The market cap of stablecoins has hit a new record high of $190 billion, reflecting their significant potential to reshape global finance, according to figures provided by the DeFiLlama platform.

A report by The Block predicts that stablecoin adoption will see a significant jump, as it could account for 10% of M2 money supply transactions in the United States, compared to 1% currently.

The report notes that this growth is linked to regulatory legitimization of the sector, with a particular focus on reforms that the Trump administration may support.

According to an analysis by Standard Chartered and Zodia Markets, regulatory clarity could accelerate the use of stablecoins in critical areas such as cross-border payments, payroll, trade settlement, and remittances.

Analysts Jeff Kendrick and Nick Philpott argue that the Trump administration could play a major role in strengthening regulation of stablecoins, a notable shift compared to the limited progress made by the Biden administration.
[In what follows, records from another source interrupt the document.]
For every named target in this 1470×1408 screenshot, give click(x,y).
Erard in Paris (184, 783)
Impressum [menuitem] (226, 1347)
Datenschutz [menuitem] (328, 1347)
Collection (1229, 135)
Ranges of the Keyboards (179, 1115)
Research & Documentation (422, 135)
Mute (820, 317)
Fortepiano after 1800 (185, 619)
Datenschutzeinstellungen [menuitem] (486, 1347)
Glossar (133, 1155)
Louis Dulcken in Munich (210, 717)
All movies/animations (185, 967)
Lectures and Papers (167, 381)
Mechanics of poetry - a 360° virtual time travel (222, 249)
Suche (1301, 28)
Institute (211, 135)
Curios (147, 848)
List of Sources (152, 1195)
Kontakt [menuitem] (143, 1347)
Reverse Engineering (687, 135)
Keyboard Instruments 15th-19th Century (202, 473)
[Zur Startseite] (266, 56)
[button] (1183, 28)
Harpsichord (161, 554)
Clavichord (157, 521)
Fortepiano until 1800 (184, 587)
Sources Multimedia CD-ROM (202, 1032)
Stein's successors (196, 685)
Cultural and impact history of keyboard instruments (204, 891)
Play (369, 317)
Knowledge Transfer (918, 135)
These developments come amid growing global interest in stablecoins, with emerging markets such as Brazil, Turkey, and Nigeria attracting particular attention, as stablecoins are used to replace national currencies, facilitate cross-border payments, and provide access to higher-yielding financial products.

This trend is also linked to inefficiencies in the traditional financial system, such as the opaque fees of SWIFT networks and banks.
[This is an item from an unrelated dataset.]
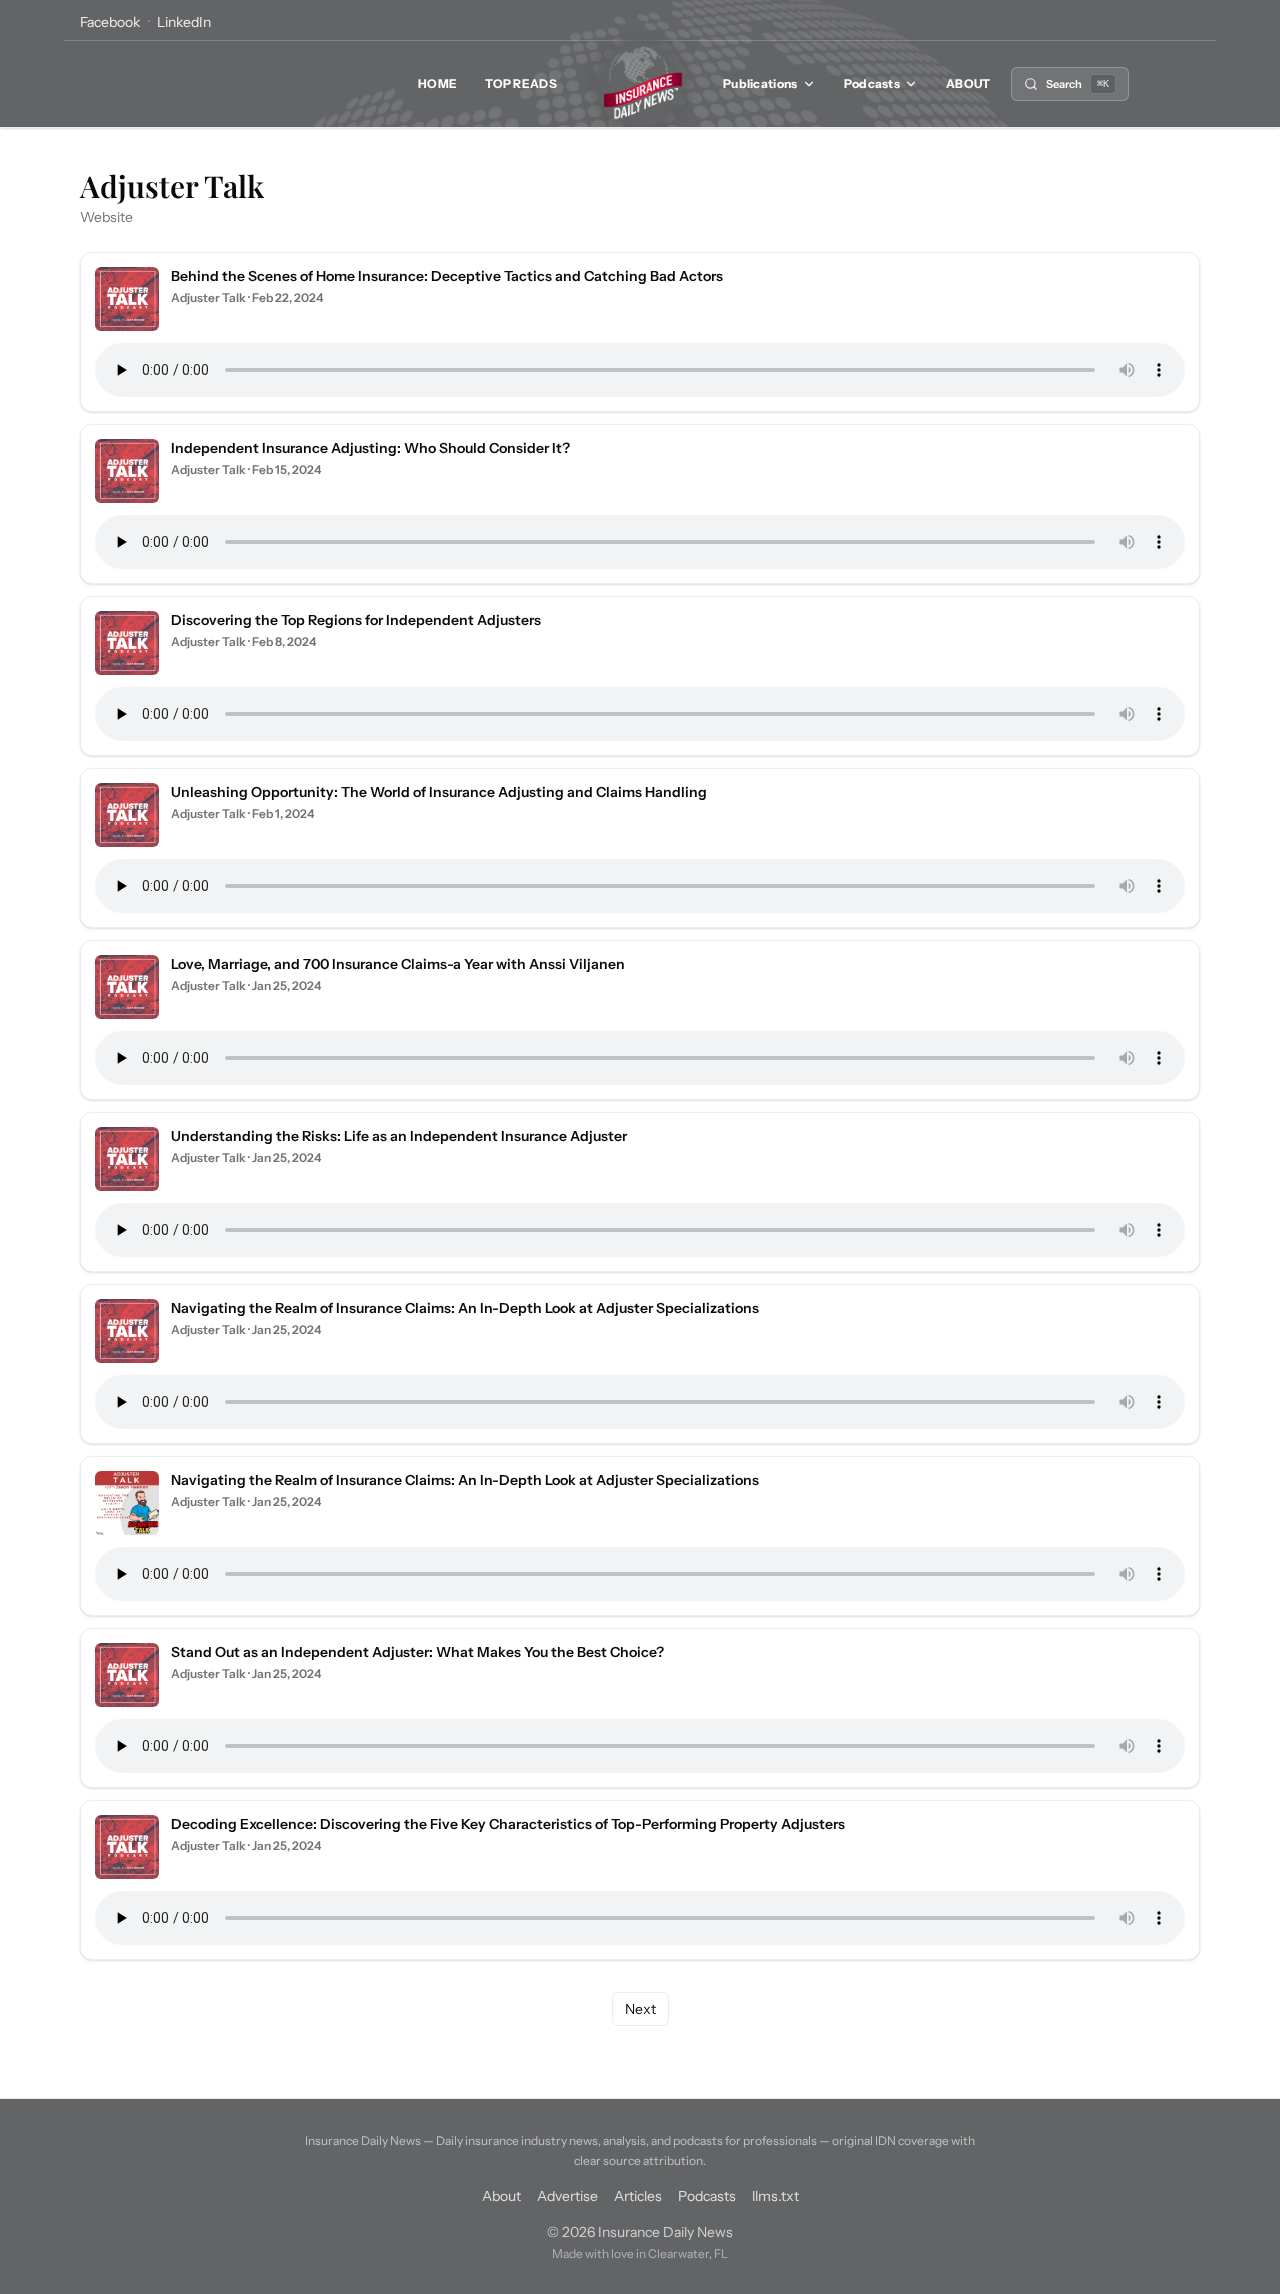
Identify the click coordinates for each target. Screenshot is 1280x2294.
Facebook (110, 22)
On the institutional front, stablecoins are attracting significant interest, as evidenced by Stripe’s acquisition of stablecoin startup Bridge for $1.1 billion.

Additionally, Tether recently expanded its operations to include traditional financing transactions, including financing its first crude oil deal in the Middle East, further boosting confidence in the stablecoin market.

These developments point to stablecoins becoming an essential part of global commerce, with their uses expanding beyond traditional trading.

Analysts believe that this dynamic, supported by clearer regulatory policies, could lead to wider adoption of stablecoins in the global economy.